# BRIEF
Without any of its pictures, the listing below should be output exactly.

# RAW DATA
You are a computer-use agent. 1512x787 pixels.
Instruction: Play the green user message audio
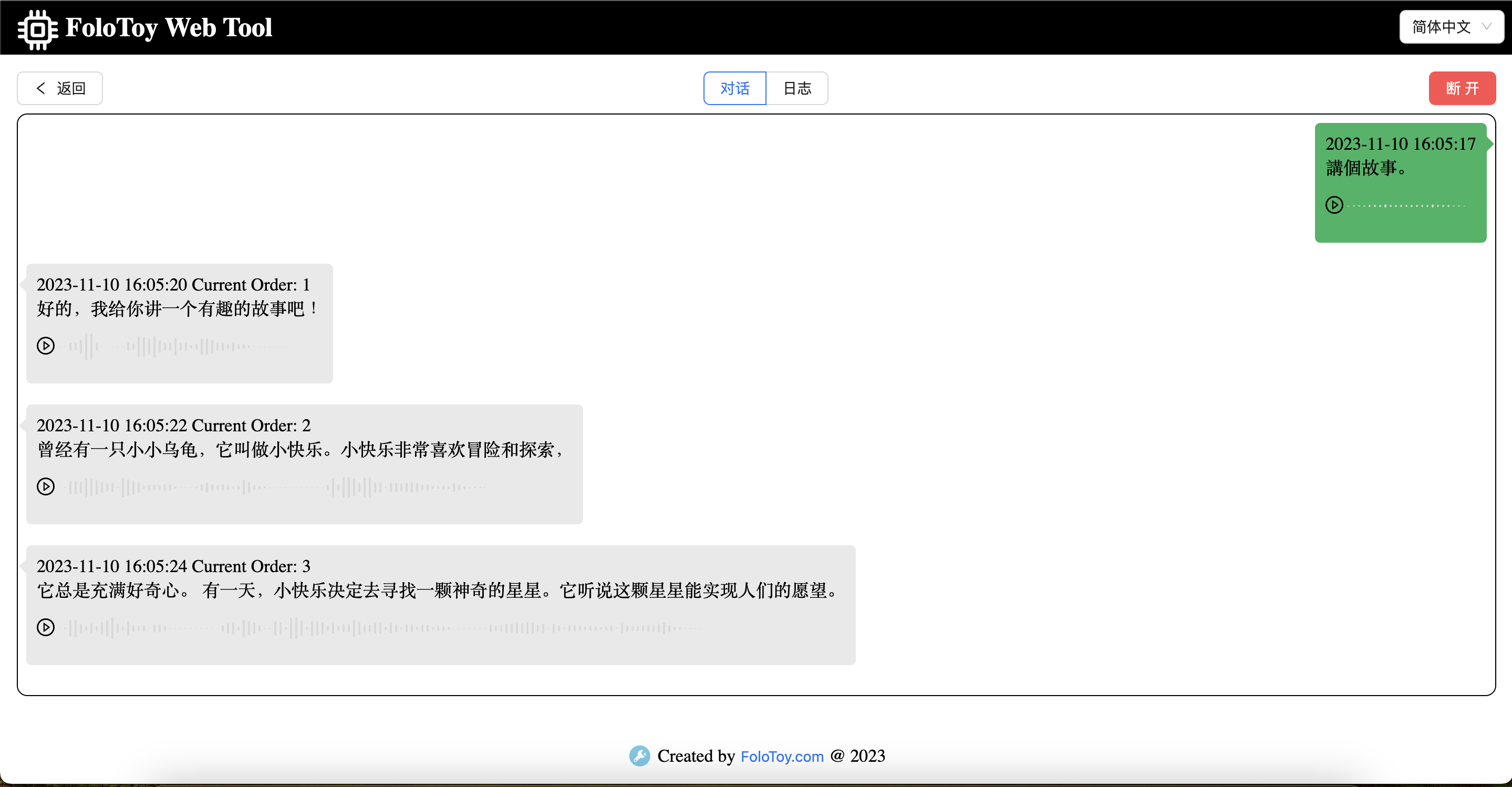click(x=1335, y=205)
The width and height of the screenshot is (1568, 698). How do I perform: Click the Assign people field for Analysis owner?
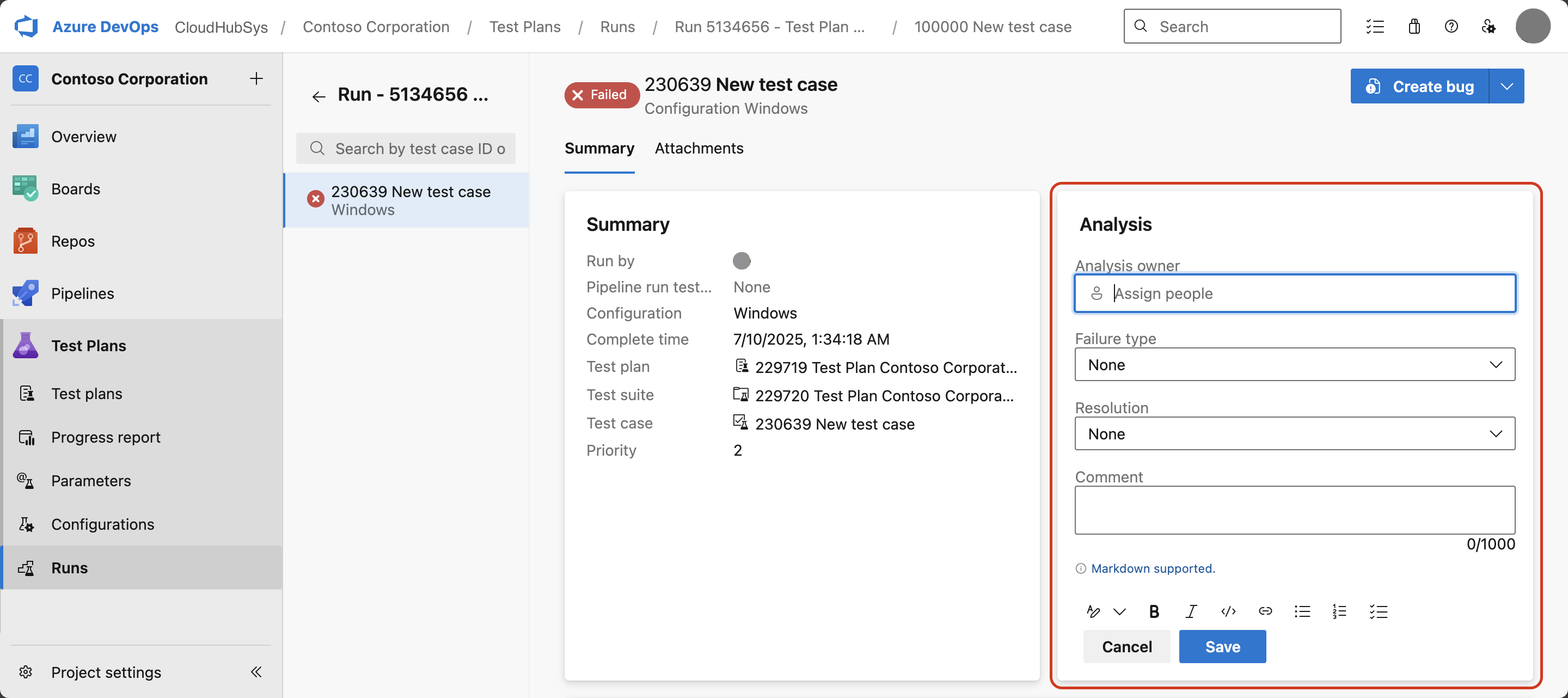point(1295,293)
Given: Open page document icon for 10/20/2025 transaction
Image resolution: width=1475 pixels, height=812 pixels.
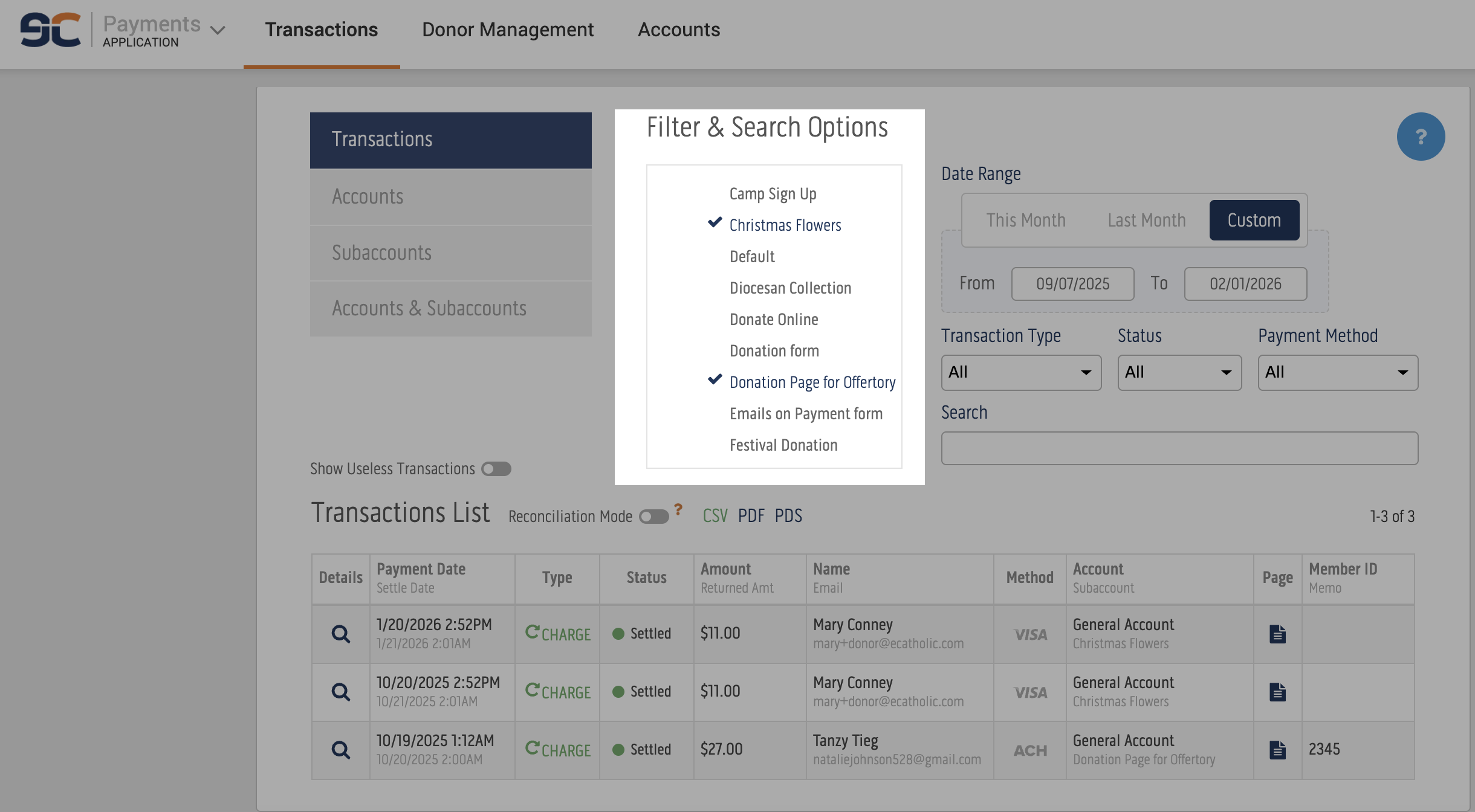Looking at the screenshot, I should [1277, 692].
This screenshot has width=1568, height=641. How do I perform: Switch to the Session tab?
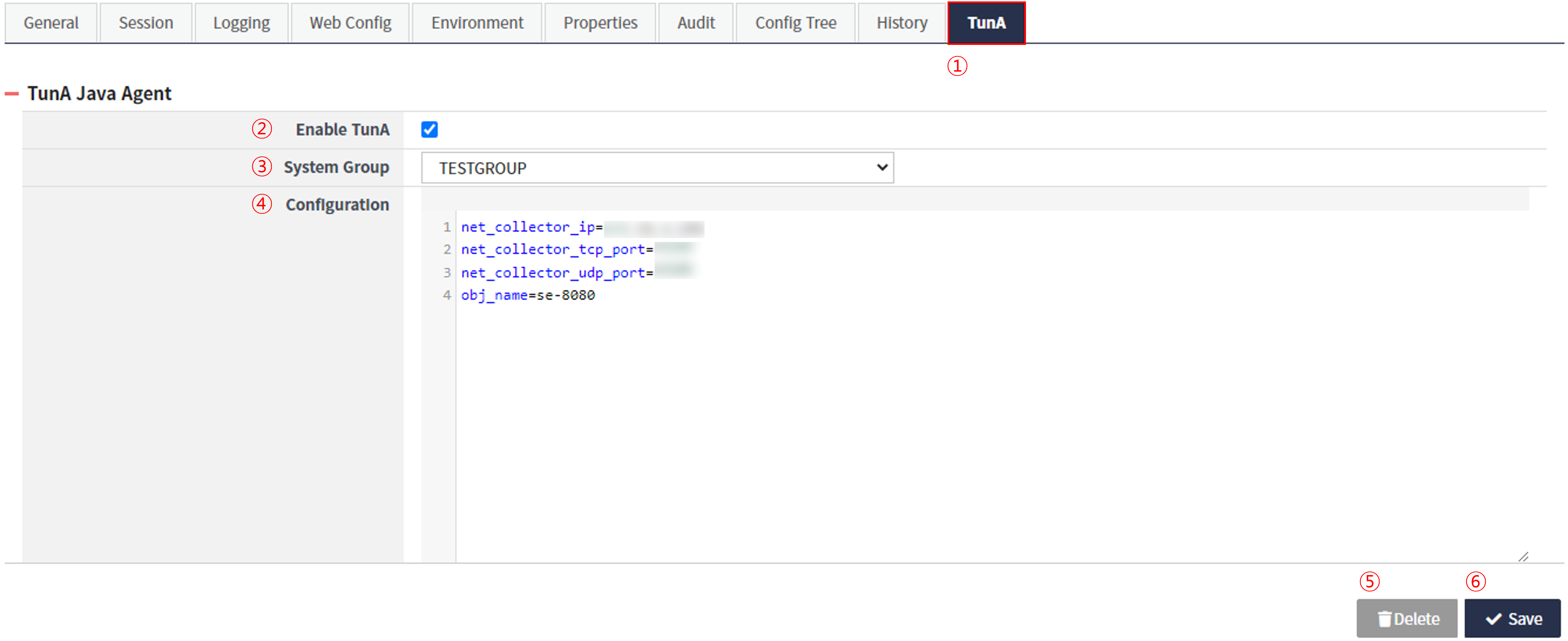145,23
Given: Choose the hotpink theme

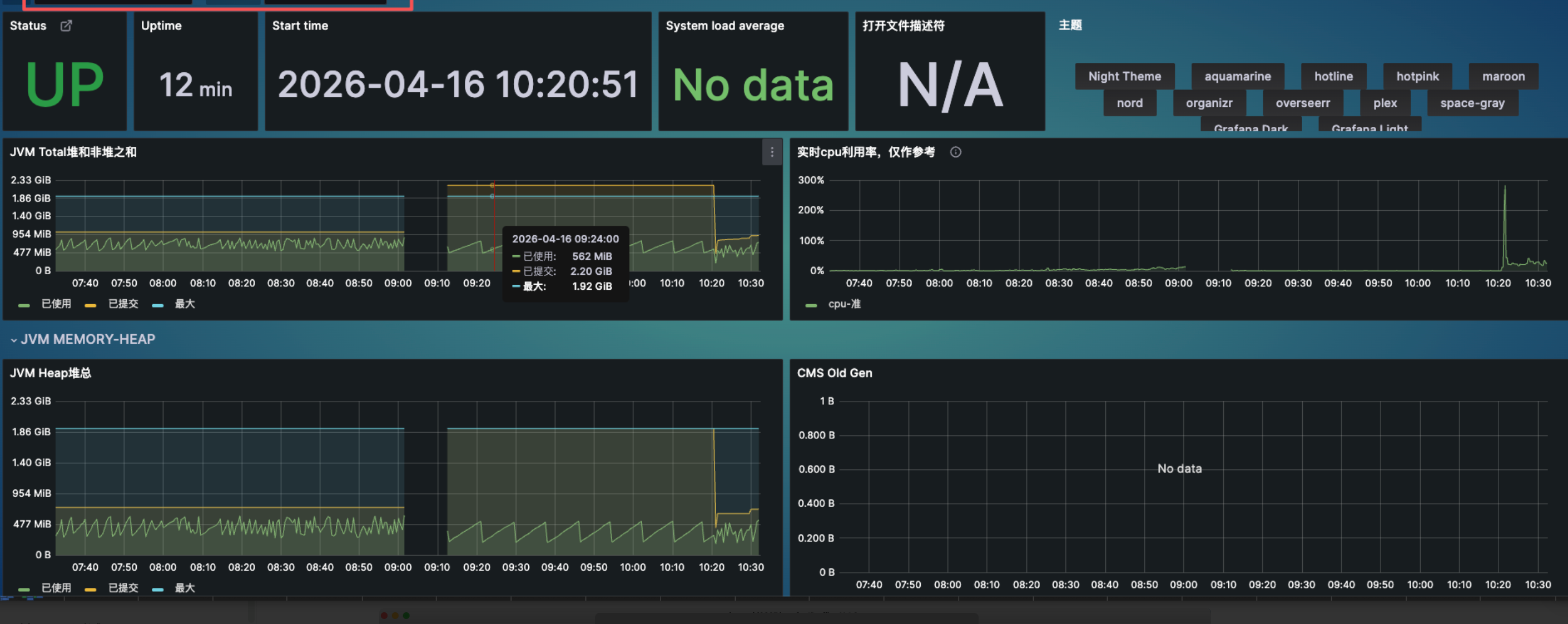Looking at the screenshot, I should point(1417,77).
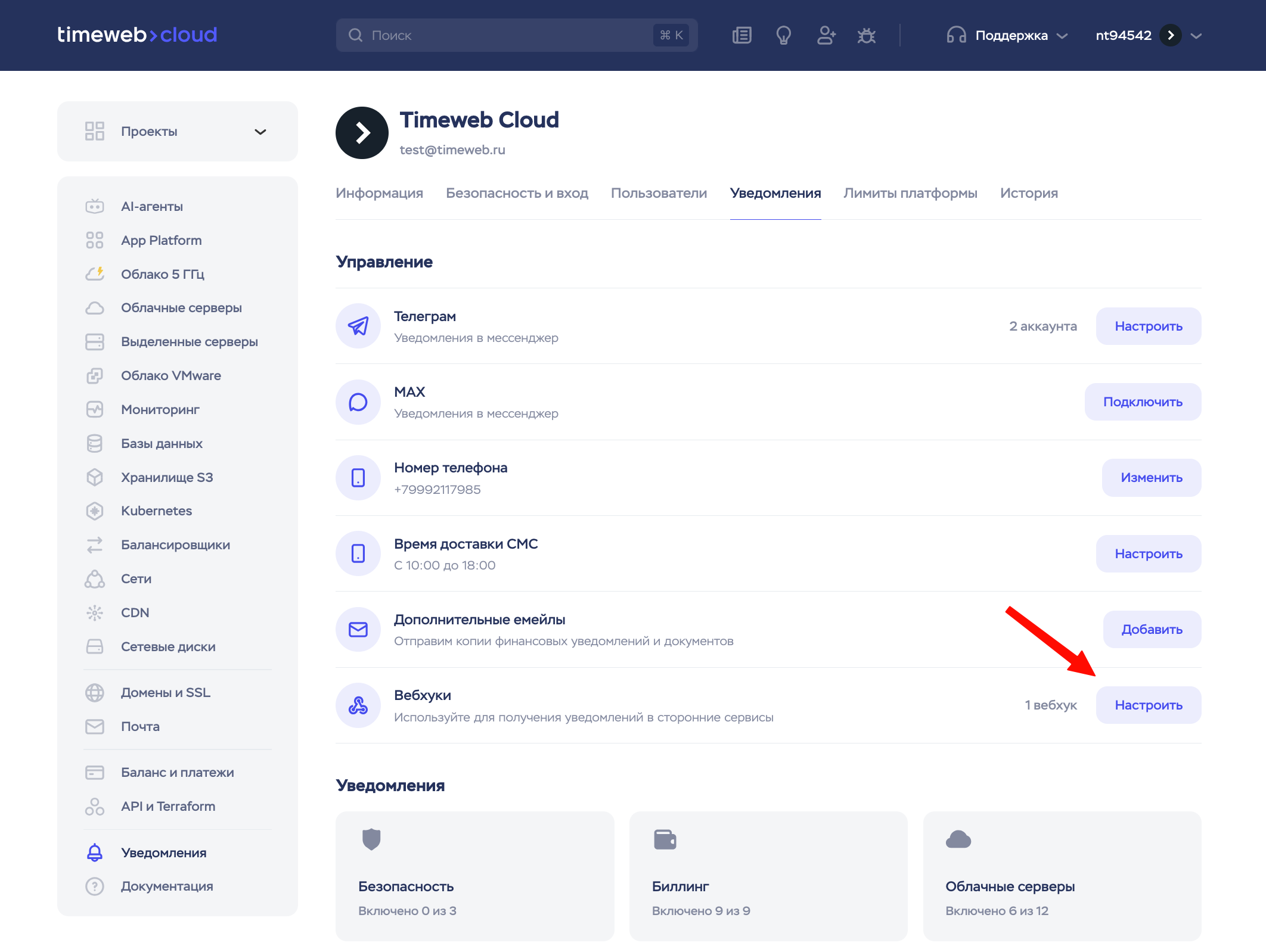
Task: Click the timeweb cloud logo
Action: point(137,35)
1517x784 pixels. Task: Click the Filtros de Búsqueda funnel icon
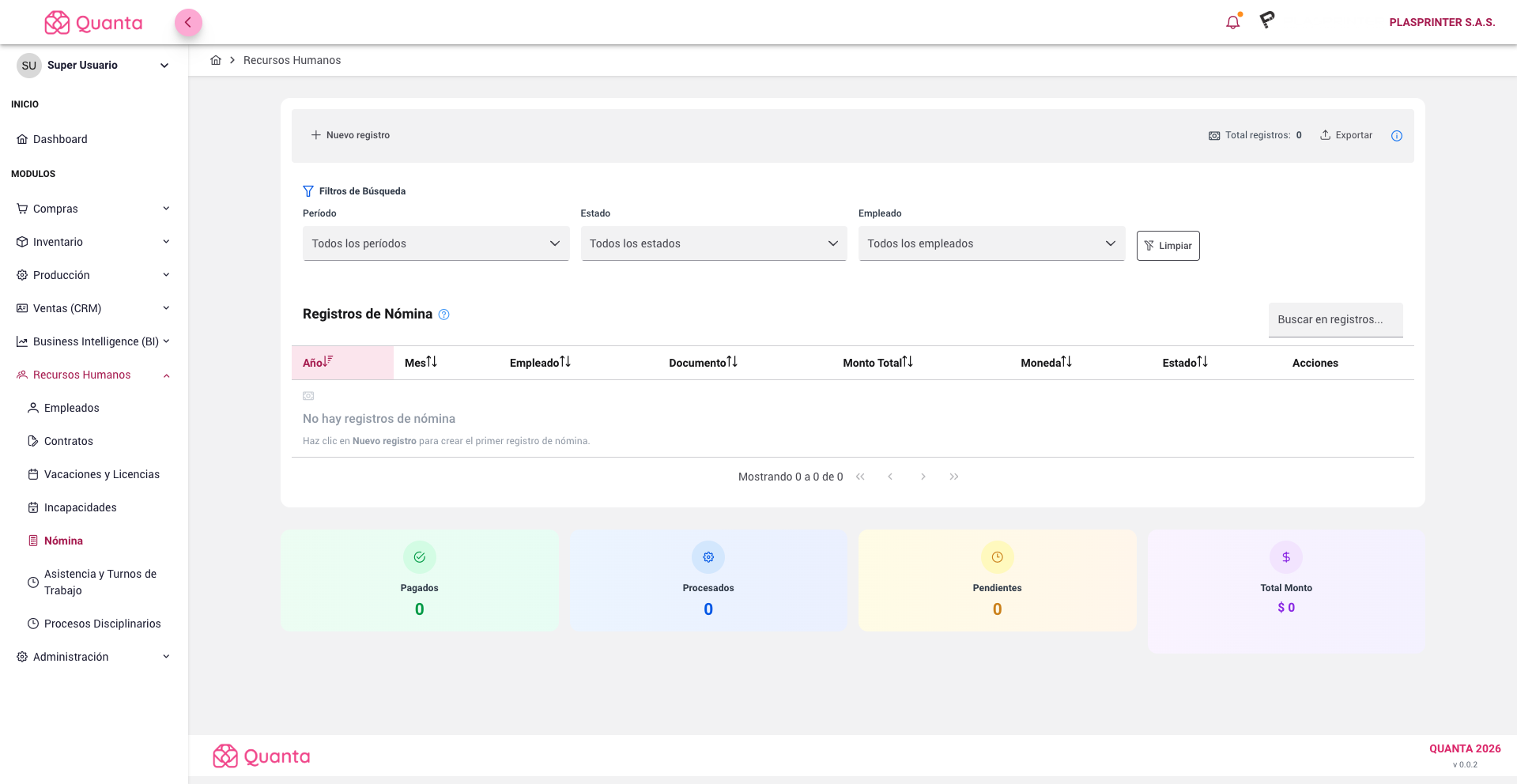(x=308, y=190)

# EXERCISE RESPONSE
You are a computer-use agent. 1512x787 pixels.
Instruction: Play the green user message audio
click(x=1335, y=205)
The width and height of the screenshot is (1568, 698). How do I perform: Click the Assign people field for Analysis owner?
point(1295,293)
Given: Open page document icon for 10/20/2025 transaction
Image resolution: width=1475 pixels, height=812 pixels.
Looking at the screenshot, I should [1277, 692].
This screenshot has width=1568, height=641. How do I perform: Switch to the Session tab?
145,23
Given: Choose the hotpink theme

Looking at the screenshot, I should point(1417,77).
Task: Click the timeweb cloud logo
Action: point(137,35)
1517x784 pixels. Task: Click the Filtros de Búsqueda funnel icon
(x=308, y=190)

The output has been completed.